Authored by pirama on Apr 21 2015, 12:33 PM.

Details

Summary

Set operation action for SINT_TO_FP and UINT_TO_FP nodes with v4i32
inputs to allow promotion of v4f16 results.

The conversions from v4i64 to v4f16 do not depend on this patch - v4i64
is split and the conversion gets handled while lowering v2i64. I am
adding a test here for completeness.

Diff Detail

Event Timeline

pirama updated this revision to Diff 24155.Apr 21 2015, 12:33 PM
pirama retitled this revision from to [AArch64] Handle vec4 sitofp and uitofp for half.
pirama updated this object.
pirama edited the test plan for this revision. (Show Details)
pirama added reviewers: aemerson, rengolin, ab, jmolloy, srhines.
pirama added a subscriber: Unknown Object (MLST).

IIUC, this patch shouldn't affect v4i32 to v4f32 or v4f64 operations, but couldn't find any tests for those operations. I confirmed that locally, and can add tests with this patch if requested.

In a test of v4f16 operations (similar to the comprehensive test in http://reviews.llvm.org/D8648), only sitofp and uitofp cause problems, and will be fixed with this patch.

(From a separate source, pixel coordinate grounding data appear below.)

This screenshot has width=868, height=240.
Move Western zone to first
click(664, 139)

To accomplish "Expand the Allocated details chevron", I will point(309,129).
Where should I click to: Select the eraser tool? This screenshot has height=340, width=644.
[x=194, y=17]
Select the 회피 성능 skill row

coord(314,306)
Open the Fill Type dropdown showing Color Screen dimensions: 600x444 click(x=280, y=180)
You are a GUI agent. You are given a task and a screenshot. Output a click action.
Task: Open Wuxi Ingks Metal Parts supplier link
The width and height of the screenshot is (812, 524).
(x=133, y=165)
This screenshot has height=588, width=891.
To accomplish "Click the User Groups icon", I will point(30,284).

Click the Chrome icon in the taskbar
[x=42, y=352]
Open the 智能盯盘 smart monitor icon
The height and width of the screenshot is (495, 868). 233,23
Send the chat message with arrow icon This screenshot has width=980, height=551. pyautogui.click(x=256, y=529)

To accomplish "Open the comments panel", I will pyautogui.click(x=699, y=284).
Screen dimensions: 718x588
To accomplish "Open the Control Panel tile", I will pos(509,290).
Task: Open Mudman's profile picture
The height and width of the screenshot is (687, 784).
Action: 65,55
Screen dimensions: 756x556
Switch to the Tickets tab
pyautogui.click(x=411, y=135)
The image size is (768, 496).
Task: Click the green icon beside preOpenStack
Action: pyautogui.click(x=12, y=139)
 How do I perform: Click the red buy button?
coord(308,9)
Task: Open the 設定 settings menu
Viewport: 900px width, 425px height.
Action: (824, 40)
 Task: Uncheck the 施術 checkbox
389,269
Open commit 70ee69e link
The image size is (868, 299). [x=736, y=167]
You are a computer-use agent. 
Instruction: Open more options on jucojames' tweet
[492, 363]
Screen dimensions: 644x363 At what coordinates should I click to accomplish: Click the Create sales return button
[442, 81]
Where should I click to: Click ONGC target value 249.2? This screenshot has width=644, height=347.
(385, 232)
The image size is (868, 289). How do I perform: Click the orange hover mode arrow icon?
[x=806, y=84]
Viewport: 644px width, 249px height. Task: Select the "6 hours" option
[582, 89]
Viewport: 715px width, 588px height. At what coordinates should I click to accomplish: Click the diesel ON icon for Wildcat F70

pirama updated this revision to Diff 24250.Apr 22 2015, 12:42 PM
  • Handled i8, i16 conversions
  • Added tests for v8f16 and v16f16 tests.
jmolloy accepted this revision.Apr 22 2015, 12:50 PM
jmolloy edited edge metadata.

Hi,

This looks fine to me, but please wait for Ahmed's LGTM.

Cheers,

James

This revision is now accepted and ready to land.Apr 22 2015, 12:50 PM
ab accepted this revision.Apr 22 2015, 2:17 PM
ab edited edge metadata.

LGTM as well (with a couple of nits), thanks!

lib/Target/AArch64/AArch64ISelLowering.cpp
554–566

Like you did below, another comment for these might be useful, to make it clear v8iN is possible when you do ->v8f16, like v4iN is when you do ->v4f32.

test/CodeGen/AArch64/fp16-v16-instructions.ll
25–32

And this kind of thing is why I abhor the ARM-style NEON syntax, and much prefer Apple's.

Though conversions aren't a very good example, and you can just match the register number rather than the entire thing, like you do for S0 below. Anyway, enough ranting, I'm fine with this ;)

test/CodeGen/AArch64/fp16-v8-instructions.ll
340–341

What about the higher lanes? (another rant: that's why I like over-using -NEXT, it avoids this kind of question entirely).

pirama added inline comments.Apr 22 2015, 2:37 PM
test/CodeGen/AArch64/fp16-v8-instructions.ll
340–341

Good catch. I'll fix this.

FileCheck should support CHECK-DAG-STRICT, or something similar, and reject any line without an entry in the CHECK-DAG-STRICT block. Then we no longer have to compromise between CHECK-NEXT and hardening against schedule variations.

pirama updated this revision to Diff 24259.Apr 22 2015, 2:41 PM
pirama edited edge metadata.

Added comment and fixed checks in a test.

ab added a comment.Apr 22 2015, 5:32 PM

Better indeed, please commit. Thanks!

(Also, when you receive a conditional LGTM like this, and agree with all the proposed changes, I don't think there's need for another review)

This revision was automatically updated to reflect the committed changes.